1. The problem statement, all variables and given/known data

I was given this homework problem:

Show that if $a_1,a_2, ... ,$ is a sequence of real numbers that converges to $a$, then $$lim_{n\to \infty}\frac{\sum^n_{k=1} a_k}{n}=a.$$

I was provided a solution but my book never went over such examples or the concrete steps to solve such a problem. I am wondering what are the basic first steps to solving these types of problems?

And if possible, where can I find practice problems like these online? I searched but I couldn't find any.

Last edited: Sep 29, 2013
2. Sep 29, 2013

### arildno

Hint:
Remember that for every n, you may rewrite:
$$na=\sum_{k=1}^{n}a$$

3. Sep 29, 2013

### pasmith

There are various techniques for limit problems, but since this problem asks you to start with an arbitrary convergent sequence $(a_k)$ the only one which will work is to use what you know about $(a_k)$: for all $\epsilon > 0$ there exists $K \in \mathbb{N}$ such that if $k \geq K$ then $a - \epsilon < a_k < a + \epsilon$.
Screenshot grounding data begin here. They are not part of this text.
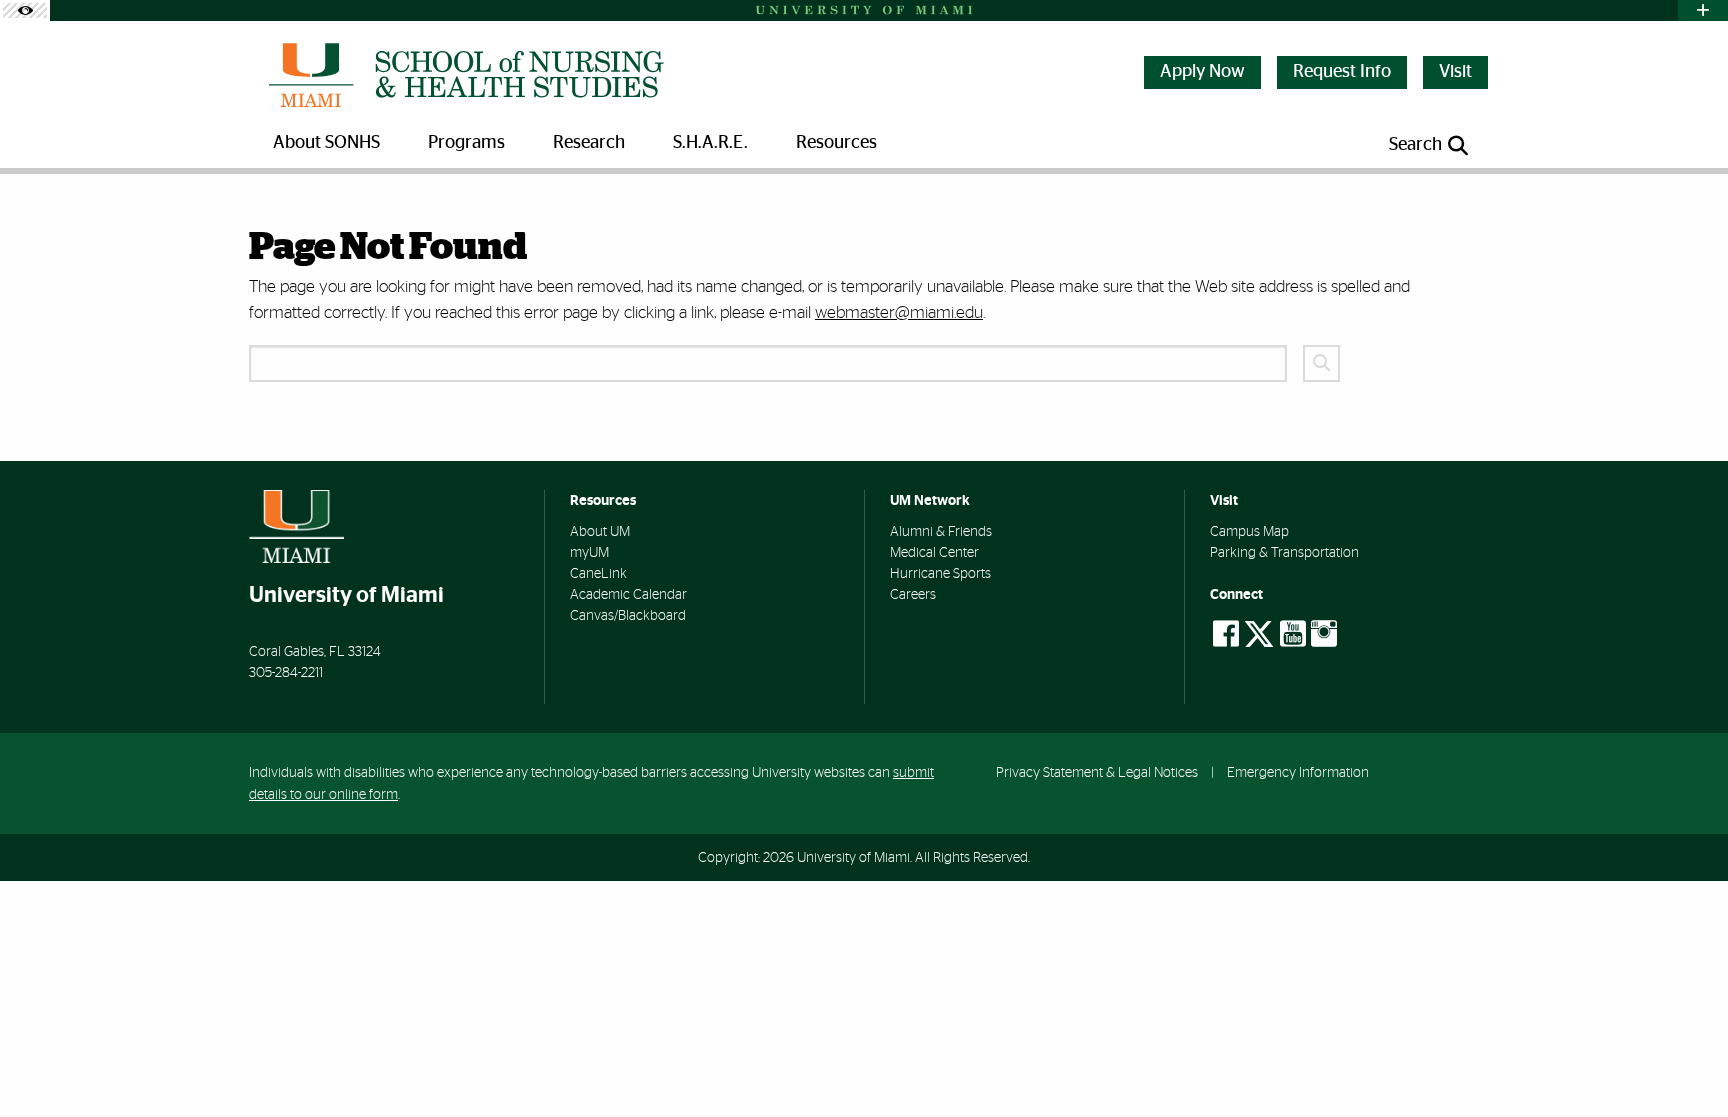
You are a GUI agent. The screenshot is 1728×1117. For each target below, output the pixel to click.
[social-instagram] (1324, 634)
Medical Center (934, 553)
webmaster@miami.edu (899, 312)
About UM (600, 532)
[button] (1687, 1064)
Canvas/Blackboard (628, 616)
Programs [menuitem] (466, 143)
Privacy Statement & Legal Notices (1097, 772)
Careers (913, 595)
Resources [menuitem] (836, 143)
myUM (589, 553)
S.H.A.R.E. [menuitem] (710, 143)
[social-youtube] (1293, 634)
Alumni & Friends (941, 532)
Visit (1455, 72)
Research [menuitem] (589, 143)
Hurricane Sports (940, 574)
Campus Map (1249, 532)
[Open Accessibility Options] (25, 10)
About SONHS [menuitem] (326, 143)
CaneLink (598, 574)
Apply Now (1202, 72)
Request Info (1342, 72)
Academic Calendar (628, 595)
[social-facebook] (1226, 634)
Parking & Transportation (1284, 553)
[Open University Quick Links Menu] (1703, 10)
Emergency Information (1298, 772)
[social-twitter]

That suggests taking an arbitrary $\epsilon > 0$ and its corresponding $K$ and splitting the sum as follows:
$$\frac1n \sum_{k=1}^n a_k = \frac1n \sum_{k=1}^{K-1} a_k + \frac1n \sum_{k=K}^n a_k$$
(You are interested in the limit $n \to \infty$, so at some stage you will have $n > K$ and you may as well assume that to start with.)

Your plan is to show that
$$a - \epsilon \leq \lim_{n \to \infty} \frac1n \sum_{k=1}^n a_k \leq a + \epsilon$$
and since $\epsilon > 0$ was arbitrary it must follow that
$$\lim_{n \to \infty} \frac1n \sum_{k=1}^n a_k = a$$
as required.

4. Sep 29, 2013

### Staff: Mentor

I would use ϵ/2 in one step instead of ϵ, that makes the inequalities easier to show.

5. Sep 29, 2013

### Lee33

Thank you very much, pasmith! That cleared some issues I had, thanks for clarifying it for me.